Nuestras Raíces is a grassroots organization promoting economic, human, and community development in Holyoke, Massachusetts through projects relating to food, agriculture, and the environment. Puerto Ricans comprise 40 percent of Holyoke’s population; many are recent immigrants and migrant farmers.

Nuestras Raíces manages eight community and two youth gardens, tended by more than 99 families. The gardens showcase the agricultural knowledge of Holyoke’s Puerto Rican community, featuring vegetables, herbs, and fruit native to Puerto Rico. A family who annually averages $10,000 in median income produces over $1,000 of organic produce each year. Economic development, environmental, cultural and youth development programs have grown from the gardens.

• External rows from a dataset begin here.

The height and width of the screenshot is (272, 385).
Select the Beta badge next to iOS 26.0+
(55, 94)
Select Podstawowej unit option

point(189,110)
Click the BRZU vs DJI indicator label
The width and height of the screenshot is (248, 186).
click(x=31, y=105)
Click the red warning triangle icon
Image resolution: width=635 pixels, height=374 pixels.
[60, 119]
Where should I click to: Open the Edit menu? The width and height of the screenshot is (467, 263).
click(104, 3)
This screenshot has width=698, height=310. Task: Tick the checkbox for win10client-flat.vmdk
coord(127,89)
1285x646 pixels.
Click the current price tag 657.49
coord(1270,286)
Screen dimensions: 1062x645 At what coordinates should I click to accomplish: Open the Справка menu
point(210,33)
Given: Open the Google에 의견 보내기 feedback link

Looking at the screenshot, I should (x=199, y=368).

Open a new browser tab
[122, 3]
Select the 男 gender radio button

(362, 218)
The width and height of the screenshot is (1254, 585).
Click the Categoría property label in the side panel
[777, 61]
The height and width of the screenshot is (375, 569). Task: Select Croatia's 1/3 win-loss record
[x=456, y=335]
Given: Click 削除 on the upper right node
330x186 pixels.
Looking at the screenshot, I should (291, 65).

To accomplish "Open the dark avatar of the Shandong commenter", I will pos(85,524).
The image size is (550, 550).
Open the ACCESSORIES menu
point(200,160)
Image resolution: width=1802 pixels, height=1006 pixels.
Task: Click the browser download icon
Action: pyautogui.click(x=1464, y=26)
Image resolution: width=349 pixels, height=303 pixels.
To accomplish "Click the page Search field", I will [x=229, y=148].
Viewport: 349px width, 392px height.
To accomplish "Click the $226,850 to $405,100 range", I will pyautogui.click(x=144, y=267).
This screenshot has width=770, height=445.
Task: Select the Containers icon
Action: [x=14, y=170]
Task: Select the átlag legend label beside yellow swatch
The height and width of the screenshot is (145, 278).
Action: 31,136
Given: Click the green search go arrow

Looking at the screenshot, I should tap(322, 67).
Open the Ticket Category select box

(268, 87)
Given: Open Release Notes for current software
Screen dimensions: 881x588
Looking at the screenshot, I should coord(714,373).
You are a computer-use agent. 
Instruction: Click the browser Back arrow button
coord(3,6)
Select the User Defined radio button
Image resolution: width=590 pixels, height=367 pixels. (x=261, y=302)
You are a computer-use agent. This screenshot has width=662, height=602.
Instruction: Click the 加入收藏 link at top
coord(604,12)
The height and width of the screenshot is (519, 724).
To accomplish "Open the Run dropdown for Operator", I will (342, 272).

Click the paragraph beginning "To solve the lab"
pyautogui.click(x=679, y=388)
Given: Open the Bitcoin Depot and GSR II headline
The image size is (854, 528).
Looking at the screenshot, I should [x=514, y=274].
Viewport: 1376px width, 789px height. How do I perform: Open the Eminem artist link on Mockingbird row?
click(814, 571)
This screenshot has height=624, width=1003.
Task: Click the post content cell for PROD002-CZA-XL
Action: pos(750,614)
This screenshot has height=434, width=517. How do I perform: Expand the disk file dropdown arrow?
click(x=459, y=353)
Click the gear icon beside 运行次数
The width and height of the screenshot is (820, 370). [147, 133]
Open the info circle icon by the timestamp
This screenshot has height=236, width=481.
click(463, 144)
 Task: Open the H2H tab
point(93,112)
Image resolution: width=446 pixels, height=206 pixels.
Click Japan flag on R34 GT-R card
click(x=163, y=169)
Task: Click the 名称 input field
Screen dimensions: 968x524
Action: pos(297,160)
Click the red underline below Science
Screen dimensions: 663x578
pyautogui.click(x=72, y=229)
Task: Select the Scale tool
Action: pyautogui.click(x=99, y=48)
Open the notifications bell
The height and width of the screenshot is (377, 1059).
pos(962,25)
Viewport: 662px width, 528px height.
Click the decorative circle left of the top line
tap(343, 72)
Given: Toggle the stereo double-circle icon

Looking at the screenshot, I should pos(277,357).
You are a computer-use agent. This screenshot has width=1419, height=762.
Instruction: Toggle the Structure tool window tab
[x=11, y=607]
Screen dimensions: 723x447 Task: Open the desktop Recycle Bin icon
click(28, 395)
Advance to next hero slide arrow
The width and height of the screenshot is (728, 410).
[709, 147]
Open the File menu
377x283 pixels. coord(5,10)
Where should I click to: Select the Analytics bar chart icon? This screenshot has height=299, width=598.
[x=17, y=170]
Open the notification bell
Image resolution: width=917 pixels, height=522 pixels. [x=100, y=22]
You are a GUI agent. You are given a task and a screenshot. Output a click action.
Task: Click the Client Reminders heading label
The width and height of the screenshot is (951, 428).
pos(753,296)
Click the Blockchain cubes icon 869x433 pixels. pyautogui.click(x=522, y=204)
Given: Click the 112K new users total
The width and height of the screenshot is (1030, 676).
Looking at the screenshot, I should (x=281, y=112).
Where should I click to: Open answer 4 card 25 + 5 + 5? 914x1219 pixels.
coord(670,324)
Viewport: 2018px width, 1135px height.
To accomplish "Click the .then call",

Youth painting a mural at the Holyoke Street School. Credit: Nuestras Raíces.
Through the Protectores de la Tierra (Protectors of the Land) program, Holyoke youth raise crops and livestock on their own farm, run a stand at the Holyoke Farmers’ Market, research the environmental problems disproportionately affecting Holyoke’s Latino community and develop projects to address them, participate in city planning, and train as community leaders. They help other youth in schools and afterschool programs in the Holyoke region build, plant and maintain gardens. They also design and paint murals celebrating Holyoke’s Puerto Rican agrarian culture.

From the beginning, community youth were heavily involved in Nuestras Raíces’ mural design project. Initially, many youth participants were nervous; they didn’t believe they had the artistic ability to paint a giant mural.

“They were thinking they’d mess up this big wall,” says Aponte. “They didn’t think they had the ability to do this.”

As the group began brainstorming ideas, the teens became more energetic about the mural. Flowers could be placed across the bottom to show how they beautify the community. Farmed mountains could represent the community’s Puerto Rican farming roots and Nuestras Raíces’ community gardens. The teens were talking about their culture and how they viewed the Holyoke community.

Mural sign at La Piedra Community Garden. Credit: Nuestras Raíces.
When the teens started painting, the community began to take interest in their work. Several asked if they could help, and Nuestras Raíces welcomed members of the community to come and paint with the teens. People stopped their cars, to ask about the mural; the youth were excited and proud to talk about the mural and the message of community pride and hope.

The teens, Nuestras Raíces, and the artist worked together as a group, holding meetings to discuss progress, ideas, and challenges. When the mural was finished, the youth were no longer nervous about the big wall and their artistic ability.

“They were proud,” says Aponte. “The youth showed leadership and a confidence about art that they didn’t have before.

As a result, the mural on the side of Nuestras Raíces building is a mural by the community for the community. It’s also breathtaking, colorful, and filled with references to life in Puerto Rico and Holyoke, Massachusetts.

The mural is so good, in fact, that other Holyoke organizations began requesting murals from the Nuestras Raíces youth. To date, the youth have painted murals in community and teen centers, schools, the Hampshire College admissions office, and, of course, the community gardens the youth help tend.

“[The murals] are certainly an important part of our strategy for engaging the community in improving the environment, food security and economy of our city and region,” says Daniel Ross, the Executive Director of Nuestras Raíces. “They celebrate the culture and pride of our youth artists and neighborhood residents. The murals mix the symbols, colors and heritage from tropical rural Puerto Rico with the styles and images of industrial New England, expressing the realities of Holyoke and helping catalyze social integration.”

Soon, the Nuestras Raíces youth will engage in a cross-country mural design project. With Literacy for Environmental Justice in San Francisco, Nuestras Raíces will design a community food mural that will be displayed at the W.K. Kellogg Food and Society Networking Conference in April 2006.